Brief
What needs reproducing is the run of lines in the data below starting at the line with "The image size is (1371, 858)." and ending at the line with "red status dot", both ends included. Copy it exactly, without pictures, and add nothing.

Given information
--- START ---

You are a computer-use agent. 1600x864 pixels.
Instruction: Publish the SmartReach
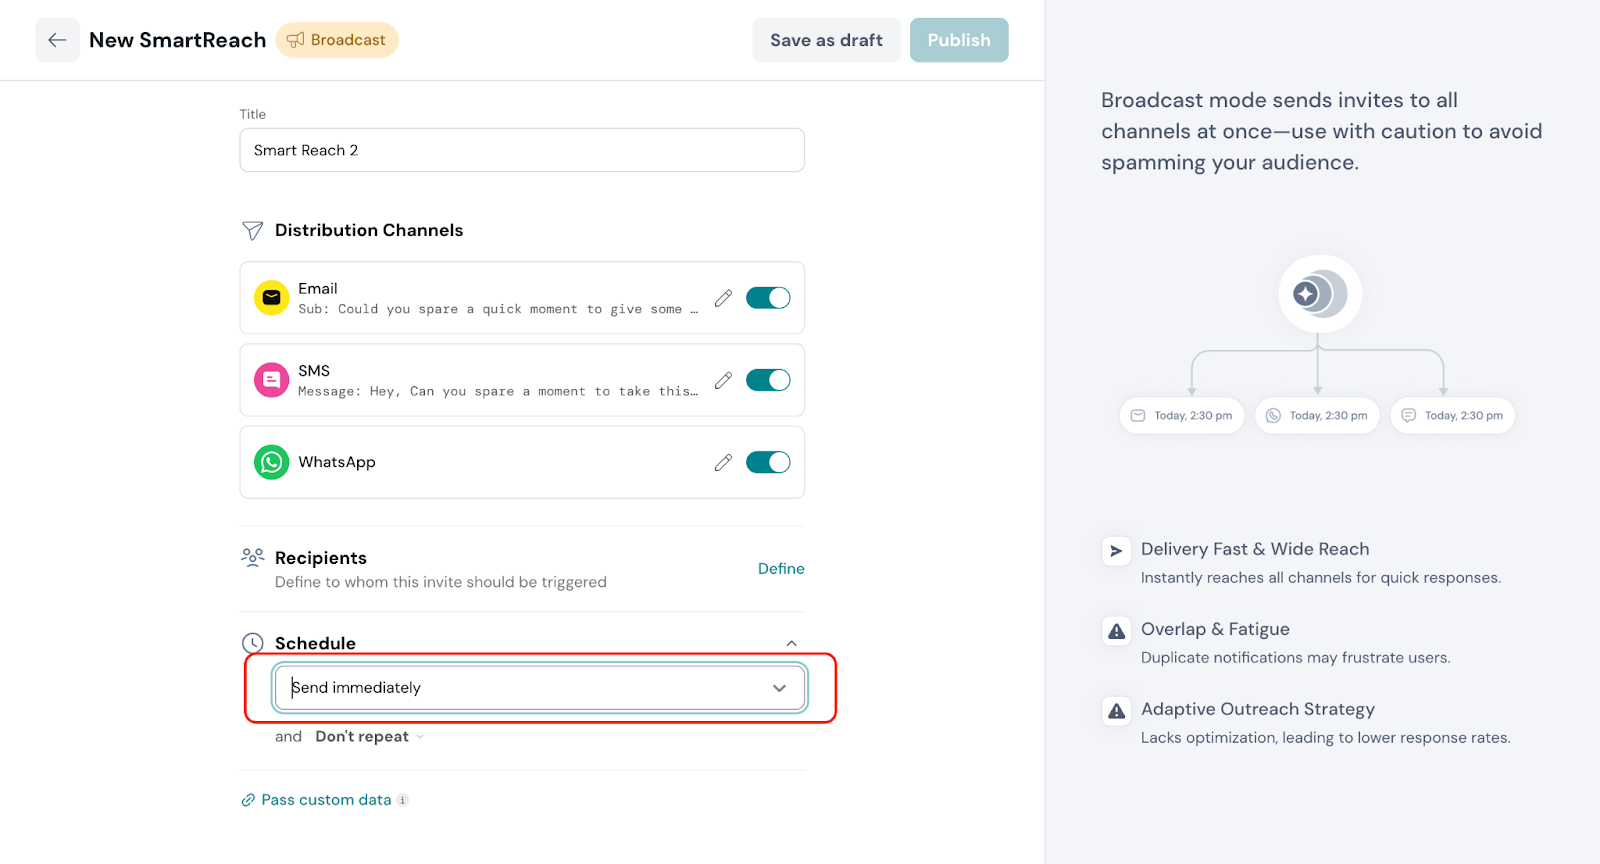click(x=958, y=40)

--- END ---
--- START ---

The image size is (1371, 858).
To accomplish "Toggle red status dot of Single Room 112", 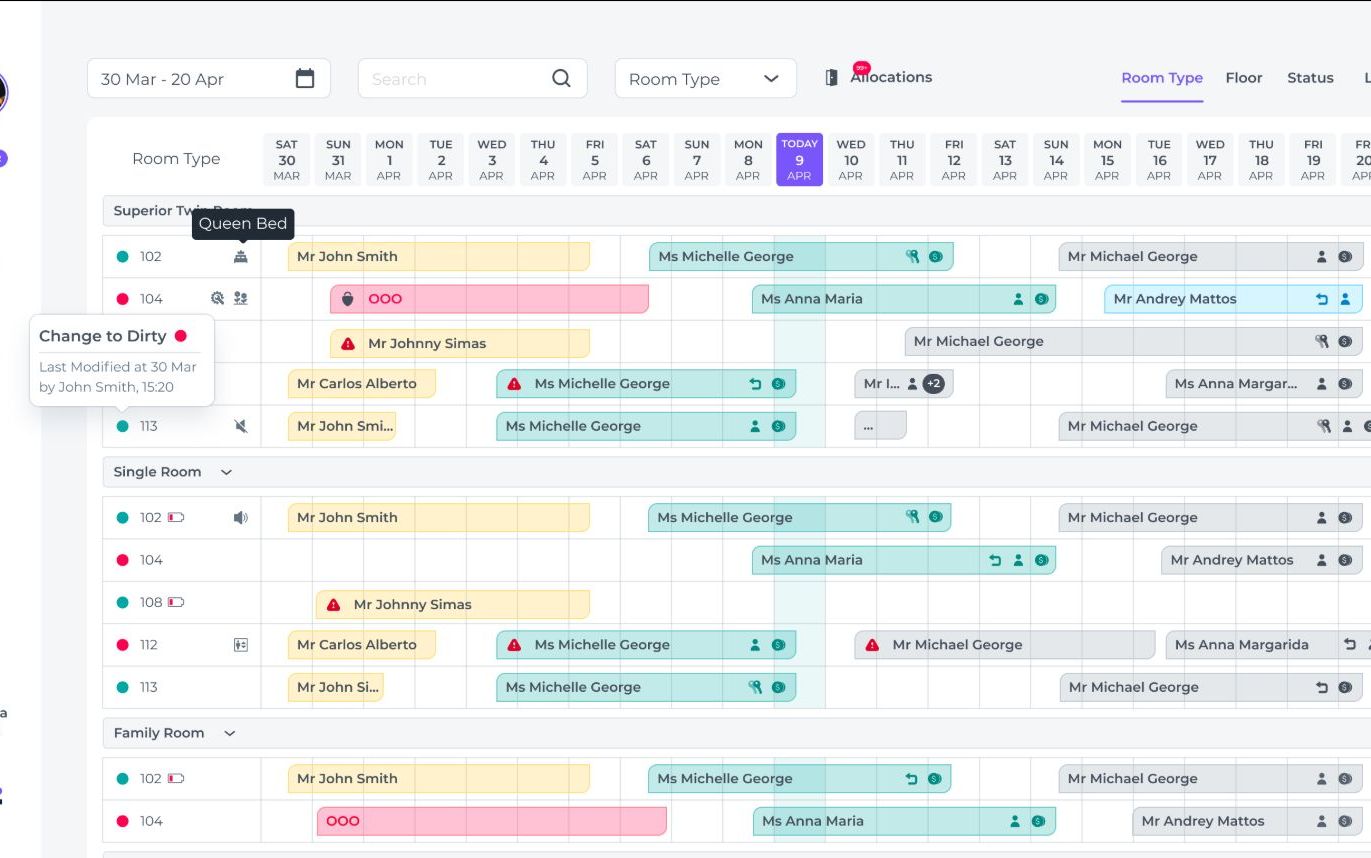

--- END ---

Finished task
The image size is (1371, 858).
To accomplish "Toggle red status dot of Single Room 112", 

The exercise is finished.